Between 2005 and 2008, Mr. Dupuis was assigned reduced tasks ranging from the SI-03 to SI-01 levels, as well as additional training and supervisory support, but no consultant was retained to assist him. During this period, his performance reviews continued to record his performance as being unsatisfactory. At this point, Mr. Dupuis was informed that he must improve his job performance within the next three months, or he would be demoted or terminated.

Beginning in August of 2008, Mr. Dupuis was slowly assigned duties at the CR-04 level, for which he was given satisfactory job performance reviews. As a result, he was demoted to the CR-04 level and was given these tasks to perform on a full-time basis. However, Mr. Dupuis did not report for work in his new position and went on medically-approved stress leave instead.

In 2011, he filed a complaint with the Canadian Human Rights Commission (CHRC), claiming that Statistics Canada had discriminated against him on the basis of his disability, and that it failed to properly accommodate him. Upon his return to work in 2012, Mr. Dupuis was assigned an occupational consultant with experience working with persons with Asperger’s to assist him in integrating into the workplace in his new position at the CR-04 level.

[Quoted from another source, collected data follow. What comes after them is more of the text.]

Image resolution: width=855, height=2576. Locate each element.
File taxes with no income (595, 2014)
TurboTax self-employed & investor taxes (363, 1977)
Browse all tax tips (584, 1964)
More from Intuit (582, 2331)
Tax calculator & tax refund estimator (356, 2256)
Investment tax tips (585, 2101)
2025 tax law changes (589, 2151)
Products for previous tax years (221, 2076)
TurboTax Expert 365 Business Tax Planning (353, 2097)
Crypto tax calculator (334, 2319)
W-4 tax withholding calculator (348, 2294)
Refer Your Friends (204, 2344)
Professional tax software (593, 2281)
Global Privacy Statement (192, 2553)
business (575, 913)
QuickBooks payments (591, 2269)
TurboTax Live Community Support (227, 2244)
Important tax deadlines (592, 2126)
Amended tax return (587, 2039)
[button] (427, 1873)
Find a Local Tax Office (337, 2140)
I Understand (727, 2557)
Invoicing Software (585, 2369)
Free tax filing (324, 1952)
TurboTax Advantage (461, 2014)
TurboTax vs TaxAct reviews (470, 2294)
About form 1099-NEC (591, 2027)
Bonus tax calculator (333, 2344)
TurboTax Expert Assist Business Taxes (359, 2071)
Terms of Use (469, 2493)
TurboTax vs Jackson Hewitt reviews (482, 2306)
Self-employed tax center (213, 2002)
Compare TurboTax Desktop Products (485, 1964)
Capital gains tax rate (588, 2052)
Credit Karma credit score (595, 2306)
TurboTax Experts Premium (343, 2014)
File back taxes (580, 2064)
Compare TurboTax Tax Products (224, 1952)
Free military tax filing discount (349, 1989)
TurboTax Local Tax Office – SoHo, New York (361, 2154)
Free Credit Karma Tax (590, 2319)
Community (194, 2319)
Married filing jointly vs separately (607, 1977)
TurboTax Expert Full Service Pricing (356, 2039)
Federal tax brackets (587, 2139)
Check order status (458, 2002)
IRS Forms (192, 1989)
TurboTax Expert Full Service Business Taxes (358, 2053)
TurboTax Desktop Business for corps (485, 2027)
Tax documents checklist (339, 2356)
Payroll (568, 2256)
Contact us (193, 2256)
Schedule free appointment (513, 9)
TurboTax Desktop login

The CHRC dismissed Mr. Dupuis’ complaint as the evidence indicated that Statistics Canada had implemented the accommodation measures recommended by Health Canada, and had attempted to accommodate Mr. Dupuis in his SI-03 position for several years before moving him to a position that met his medical restrictions. The CHRC also noted that Statistics Canada had made a reasonable offer of settlement during the conciliation process.

The CHRC concluded as a result that no further inquiry into Mr. Dupuis’ human rights complaint was warranted.

The Federal Court stated that it was clear that Statistics Canada did not follow all of Health Canada’s recommendations and concluded that the CHRC’s decision lacked the justification, transparency and intelligibility necessary to be reasonable on the following basis:

  1. Statistics Canada never hired an expert to assist it in accommodating Mr. Dupuis in his SI-03 position. Retaining the services of an expert would not have caused Statistic Canada undue hardship. The CHRC investigator never addressed Statistics Canada’s failure to hire a consultant to assist it in accommodating; he simply concluded that Statistics Canada had done everything that it could to try to accommodate Mr. Dupuis’ disability, without success, leaving it with no alternative but to demote him to a clerical position, three levels below his SI-03 position.
  2. The CHRC investigator did not consider why Mr. Dupuis was unable to perform at the SI-02 level in a satisfactory manner when he had been able to do so some years before. Consequently, the Court was unable to determine whether the requirements of the job had changed, whether Mr. Dupuis’ condition had deteriorated, or whether there was some other impediment to his being able to meet the requirements of his job.

The decision dismissing Mr. Dupuis’ complaint was set aside and the matter remitted to the CHRC for further investigation.

This decision demonstrates that the Federal Court will intervene in cases where the CHRC has chosen not to proceed any further with a complaint where its decision does not address all the outstanding issues with respect to the accommodation measures sought by the employee and recommended by a physician (in this case, Health Canada).

It is important to note that the Court did not rule on whether the employer had failed to accommodate the employee but rather, remitted the decision back to the CHRC on the basis that its decision lacked transparency and justification. After another review of the evidence, the CHRC may come to the same conclusion, or choose to refer the matter to the Canadian Human Rights Tribunal for a hearing on the merits.

Bird Richard will keep readers apprised of developments in this matter.